Murphy High School, in Mobile, Alabama, is a public high school operated by the Mobile County Public School System that educates grades 9–12.

History

In 1922, the Mobile County Public School System (MCPSS) began to plan for the construction of a new high school that would serve the entire county, as the facilities of the now venerable 80 years old Barton Academy structure of Greek Revival architecture, in downtown, were becoming overcrowded and suffering from inadequate maintenance and difficult to maintain. In 1923 the Mobile County School Board acquired  from the Carlen family for the site of their proposed high school complex.

The cornerstone of the school was laid on 14 December 1925, and on 26 April 1926, Mobile High School opened. Construction costs totaled $850,000 for the first six buildings with an additional $200,000 spent on the gymnasium and the indoor pool installed in 1930. Two years after its opening the school's name was changed to Murphy High School in honor of Samuel Silenus Murphy, MCPSS superintendent from 1900 to 1926. While still called Mobile High School, the yearbook had been called the Mobile High Annual. At the change of the name to Murphy High School, the workers did not want to change the name of the yearbook. They agreed to shorten the name to Mohian, a shortened version of Mobile High Annual. The school's colors are gold and blue. Their mascot is a panther.

The school was desegregated in 1963 when three African American students brought a case against the Mobile County School Board for being denied admission to the then all-white school. The court ordered that the three students be admitted to Murphy for the 1964 school year. By the fall of 1970, following stringent desegregation efforts in Alabama, 1,500 of the school's 2,140 students were African American. At the same time, the school had 34 African American teachers on its 87-member faculty.

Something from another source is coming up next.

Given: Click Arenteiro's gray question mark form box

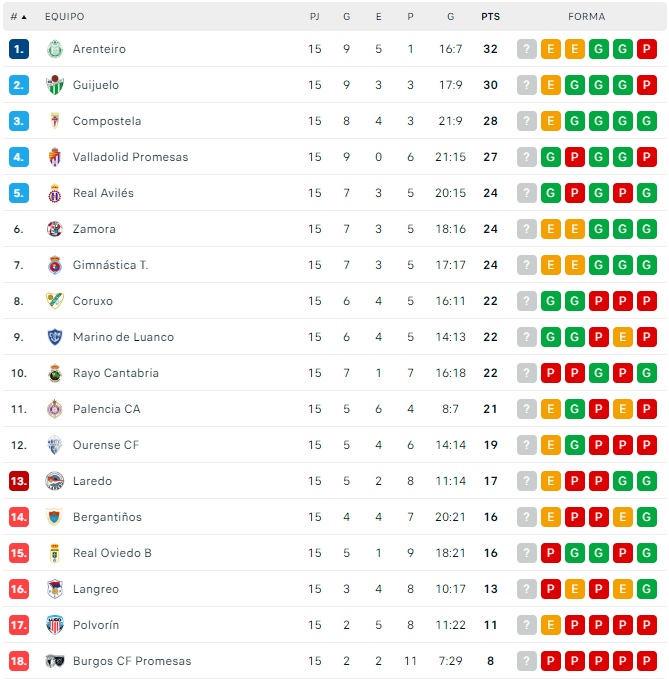Looking at the screenshot, I should [527, 49].
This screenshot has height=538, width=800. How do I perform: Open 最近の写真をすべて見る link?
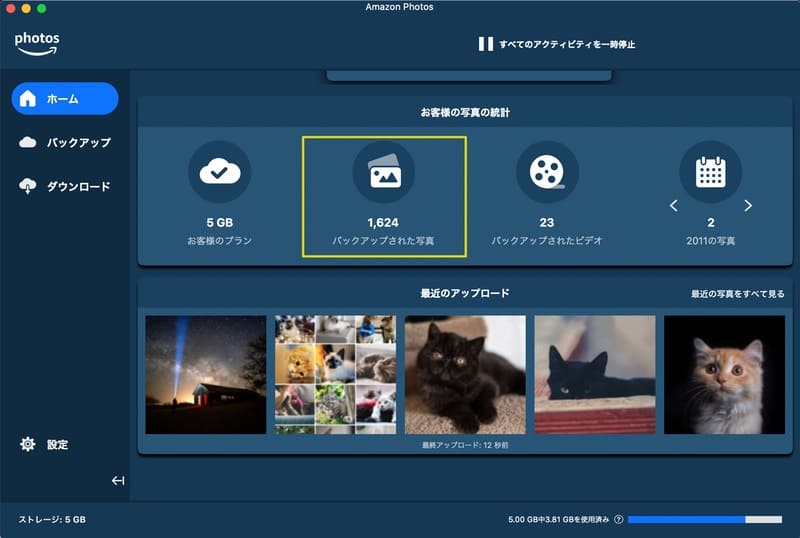point(737,294)
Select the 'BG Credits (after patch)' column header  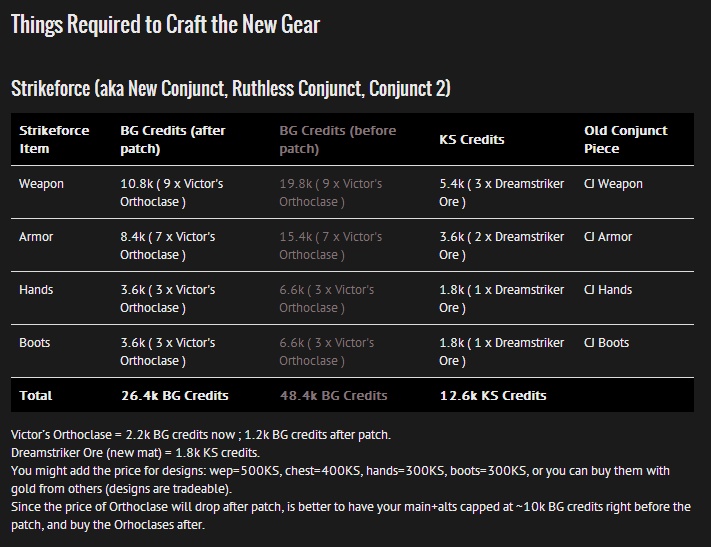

In 1982 Murphy High School was placed on the National Register of Historic Places by the U.S. Department of the Interior. In 1987 it was selected as a Presidential Model School by the U.S. Department of Education. Redbook magazine named Murphy as one of the top high schools in the United States and one of the largest high schools in Alabama in 1994. Murphy students were featured in the Seventeen magazine issue for November 1996 fashion trends in high school. Several students from the classes of 1997 and 1998 were included in the magazine.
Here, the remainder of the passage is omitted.